─── MATERIAL PROVIDED ───

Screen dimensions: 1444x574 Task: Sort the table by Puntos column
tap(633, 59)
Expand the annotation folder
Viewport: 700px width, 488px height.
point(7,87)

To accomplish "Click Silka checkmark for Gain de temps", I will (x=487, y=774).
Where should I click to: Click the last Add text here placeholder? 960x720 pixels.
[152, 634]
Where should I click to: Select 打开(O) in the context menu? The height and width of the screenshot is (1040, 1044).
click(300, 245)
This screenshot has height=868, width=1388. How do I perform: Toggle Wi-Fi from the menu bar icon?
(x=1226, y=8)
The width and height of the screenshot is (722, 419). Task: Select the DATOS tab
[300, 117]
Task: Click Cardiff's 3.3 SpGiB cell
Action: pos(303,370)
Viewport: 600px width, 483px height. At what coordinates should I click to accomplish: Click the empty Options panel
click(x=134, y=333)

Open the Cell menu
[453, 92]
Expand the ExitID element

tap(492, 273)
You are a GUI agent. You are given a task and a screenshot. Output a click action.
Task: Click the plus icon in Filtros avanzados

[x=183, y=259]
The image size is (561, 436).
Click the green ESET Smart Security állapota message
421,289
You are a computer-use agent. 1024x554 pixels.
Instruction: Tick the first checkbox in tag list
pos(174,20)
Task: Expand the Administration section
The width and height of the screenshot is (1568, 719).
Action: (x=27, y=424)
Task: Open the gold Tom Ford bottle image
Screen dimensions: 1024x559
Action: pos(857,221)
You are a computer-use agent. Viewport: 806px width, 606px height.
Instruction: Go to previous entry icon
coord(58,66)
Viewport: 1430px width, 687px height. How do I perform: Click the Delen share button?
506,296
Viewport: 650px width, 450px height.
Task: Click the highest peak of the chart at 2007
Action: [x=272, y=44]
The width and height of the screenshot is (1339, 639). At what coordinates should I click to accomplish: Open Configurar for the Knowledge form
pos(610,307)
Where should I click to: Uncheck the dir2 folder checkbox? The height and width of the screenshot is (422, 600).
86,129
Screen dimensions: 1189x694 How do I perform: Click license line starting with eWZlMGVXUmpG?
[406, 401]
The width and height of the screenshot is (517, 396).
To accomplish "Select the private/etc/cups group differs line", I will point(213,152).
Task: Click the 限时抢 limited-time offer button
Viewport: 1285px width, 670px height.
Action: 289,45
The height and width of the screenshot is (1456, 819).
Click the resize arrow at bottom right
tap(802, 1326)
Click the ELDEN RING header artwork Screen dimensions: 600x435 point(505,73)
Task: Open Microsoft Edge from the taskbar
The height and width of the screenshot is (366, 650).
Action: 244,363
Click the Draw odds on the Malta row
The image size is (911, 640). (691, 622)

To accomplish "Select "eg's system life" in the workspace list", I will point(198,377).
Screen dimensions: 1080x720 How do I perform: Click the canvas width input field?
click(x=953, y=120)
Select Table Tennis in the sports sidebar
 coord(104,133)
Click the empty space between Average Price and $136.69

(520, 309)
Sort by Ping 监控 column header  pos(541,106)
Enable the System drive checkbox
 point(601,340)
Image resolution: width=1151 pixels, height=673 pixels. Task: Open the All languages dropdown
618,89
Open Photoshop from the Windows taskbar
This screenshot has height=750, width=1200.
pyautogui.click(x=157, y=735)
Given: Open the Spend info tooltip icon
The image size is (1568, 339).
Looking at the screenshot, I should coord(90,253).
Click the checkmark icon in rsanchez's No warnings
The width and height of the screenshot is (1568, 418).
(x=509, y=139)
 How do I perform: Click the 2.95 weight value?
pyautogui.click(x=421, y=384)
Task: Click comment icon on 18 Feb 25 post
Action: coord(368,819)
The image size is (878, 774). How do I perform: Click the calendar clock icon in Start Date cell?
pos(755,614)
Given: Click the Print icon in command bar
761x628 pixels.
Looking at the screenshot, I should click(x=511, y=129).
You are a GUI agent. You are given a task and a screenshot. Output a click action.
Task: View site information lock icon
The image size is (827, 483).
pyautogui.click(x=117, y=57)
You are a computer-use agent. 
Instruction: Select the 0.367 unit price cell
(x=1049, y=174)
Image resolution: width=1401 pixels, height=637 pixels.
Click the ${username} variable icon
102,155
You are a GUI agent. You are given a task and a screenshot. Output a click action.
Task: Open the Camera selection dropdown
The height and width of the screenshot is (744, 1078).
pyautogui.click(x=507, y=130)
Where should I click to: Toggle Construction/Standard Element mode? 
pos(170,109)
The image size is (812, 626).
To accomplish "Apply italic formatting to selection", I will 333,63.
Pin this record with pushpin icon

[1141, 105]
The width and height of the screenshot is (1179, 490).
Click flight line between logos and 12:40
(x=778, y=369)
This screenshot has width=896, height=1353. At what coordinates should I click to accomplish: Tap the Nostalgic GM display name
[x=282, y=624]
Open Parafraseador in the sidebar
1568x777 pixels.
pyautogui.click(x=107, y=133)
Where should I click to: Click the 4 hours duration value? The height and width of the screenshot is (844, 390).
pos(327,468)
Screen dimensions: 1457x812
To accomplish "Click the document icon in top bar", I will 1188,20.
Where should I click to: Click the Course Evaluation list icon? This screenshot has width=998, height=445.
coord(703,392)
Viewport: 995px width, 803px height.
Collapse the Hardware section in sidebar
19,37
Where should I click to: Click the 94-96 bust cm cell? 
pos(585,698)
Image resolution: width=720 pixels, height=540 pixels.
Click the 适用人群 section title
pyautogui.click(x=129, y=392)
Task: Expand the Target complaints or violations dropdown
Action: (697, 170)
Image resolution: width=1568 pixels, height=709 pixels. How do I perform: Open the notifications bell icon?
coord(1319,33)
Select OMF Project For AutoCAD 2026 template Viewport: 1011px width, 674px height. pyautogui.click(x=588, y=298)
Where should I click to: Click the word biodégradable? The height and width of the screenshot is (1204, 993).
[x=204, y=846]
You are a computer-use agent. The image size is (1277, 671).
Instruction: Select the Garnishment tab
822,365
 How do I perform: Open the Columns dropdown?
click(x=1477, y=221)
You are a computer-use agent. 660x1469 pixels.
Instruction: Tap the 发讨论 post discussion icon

───

— DESCRIPTION OF THE TASK —
Say, as a bare number, how many lines in the entries above include the string "taskbar".

— TASK ANSWER —
2